Written task: Put every line of the entries below into a numbered list, skipping blank lines and leaving out the pictures.

....

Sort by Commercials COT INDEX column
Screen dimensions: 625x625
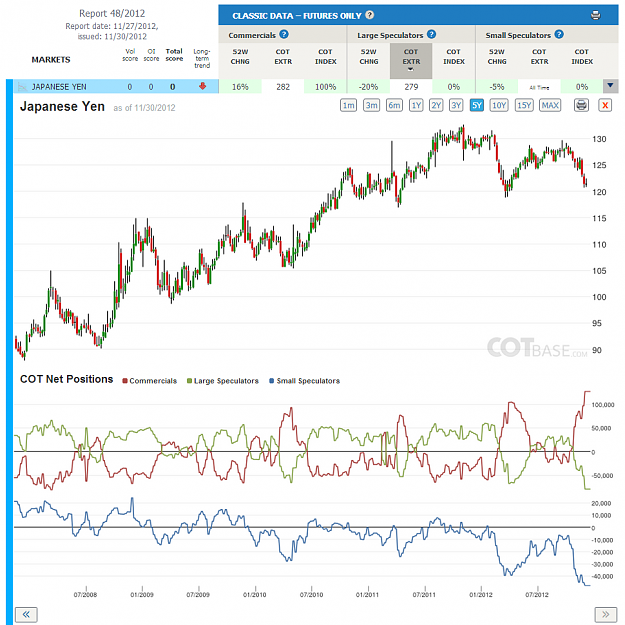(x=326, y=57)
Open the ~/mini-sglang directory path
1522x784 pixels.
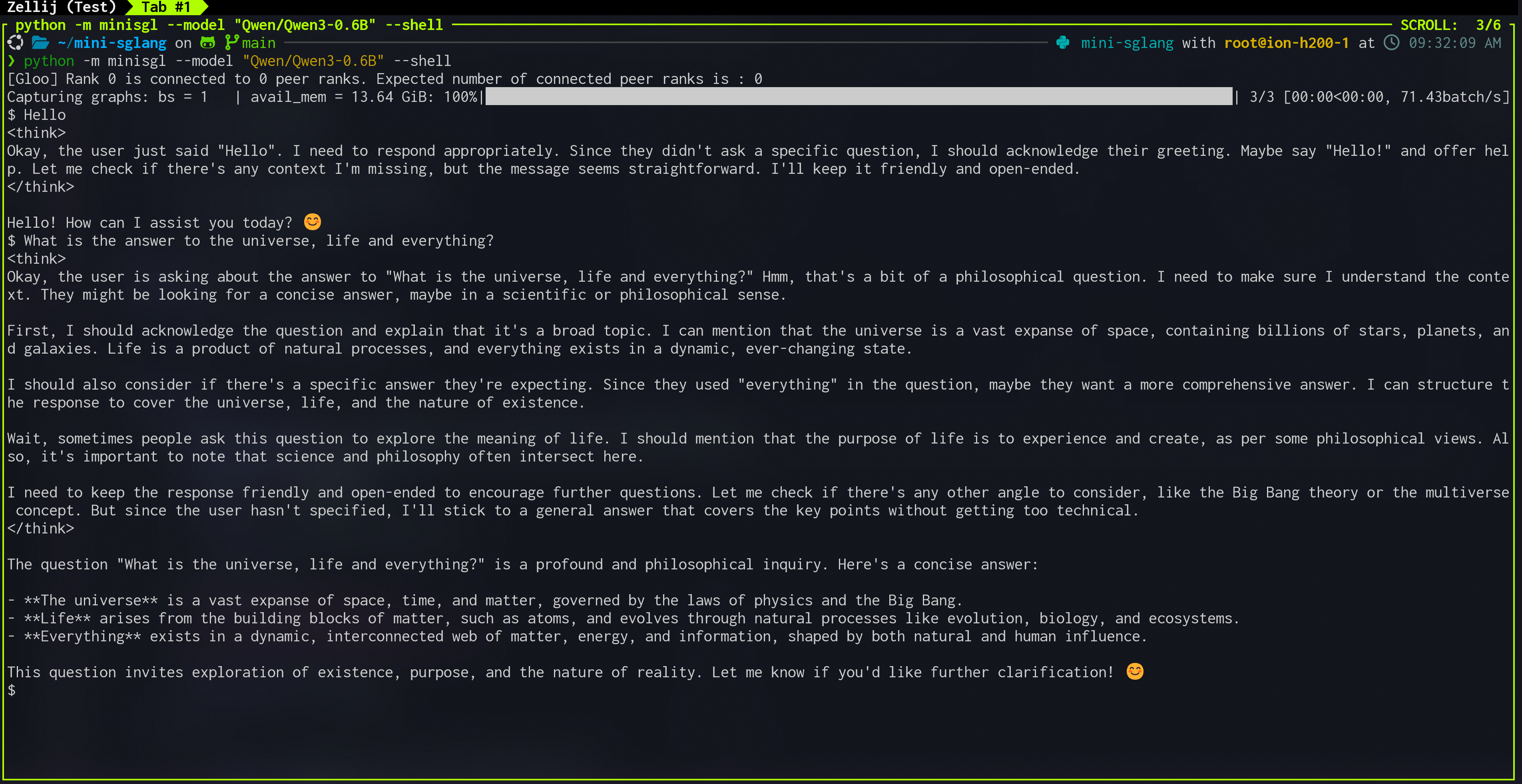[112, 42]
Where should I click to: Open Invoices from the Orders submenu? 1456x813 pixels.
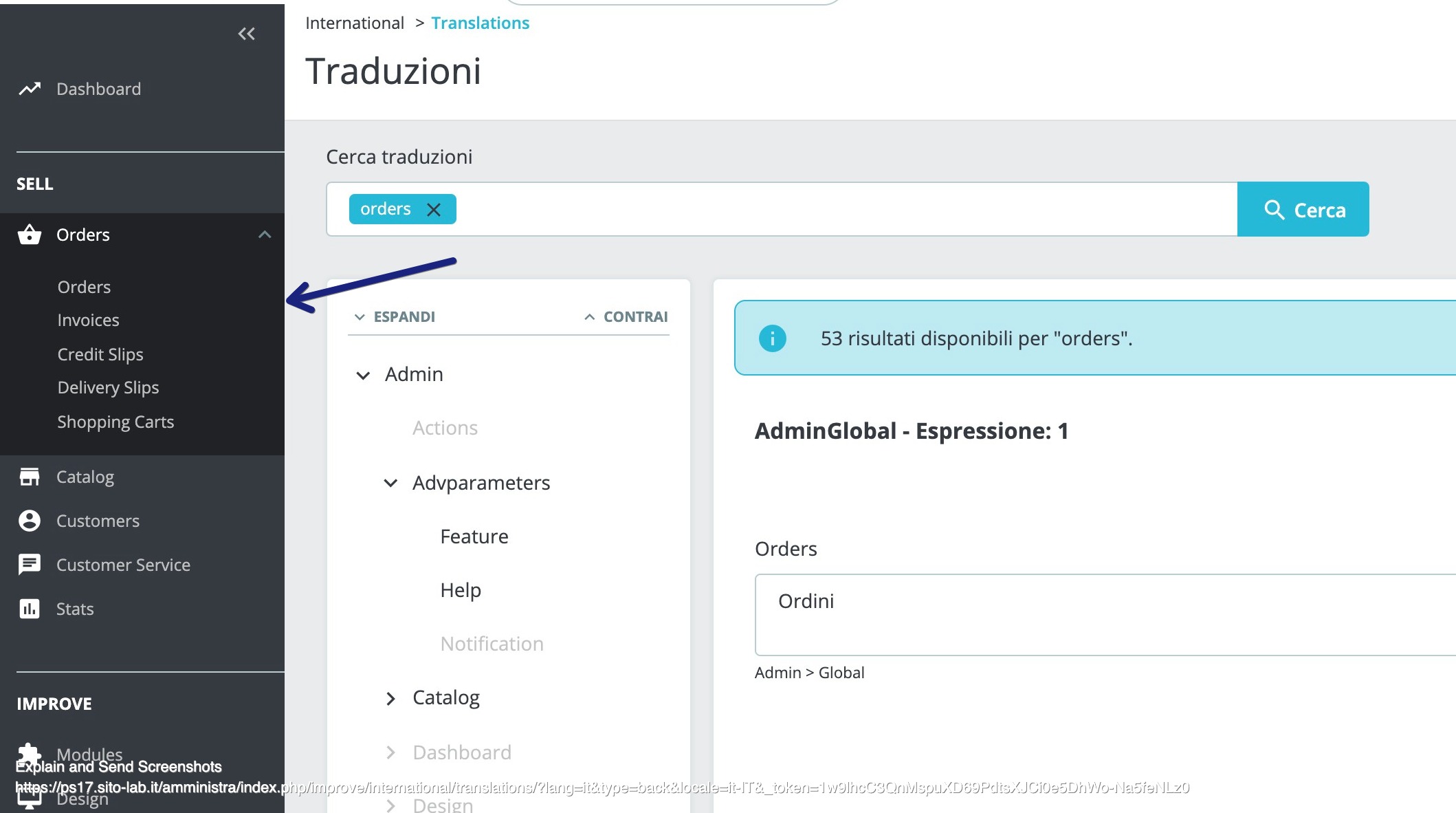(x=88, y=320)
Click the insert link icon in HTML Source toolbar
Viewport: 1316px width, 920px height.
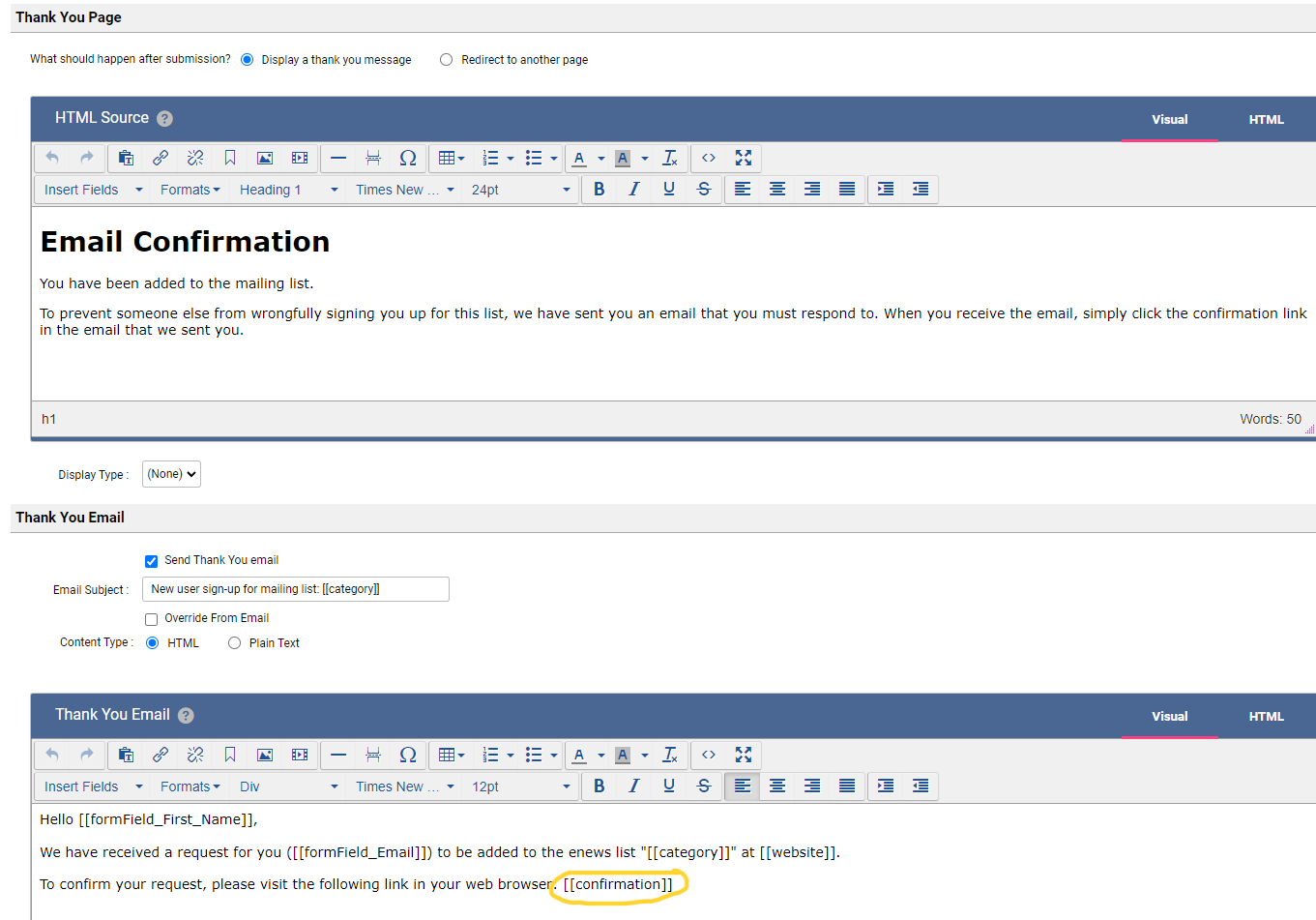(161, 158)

....

Solution to the exercise:
1. Sort by Commercials COT INDEX column
2. Screen dimensions: 625x625
3. (x=326, y=57)
4. Open the ~/mini-sglang directory path
5. 1522x784 pixels.
6. [112, 42]
7. Where should I click to: Open Invoices from the Orders submenu? 1456x813 pixels.
8. (x=88, y=320)
9. Click the insert link icon in HTML Source toolbar
10. Viewport: 1316px width, 920px height.
11. (161, 158)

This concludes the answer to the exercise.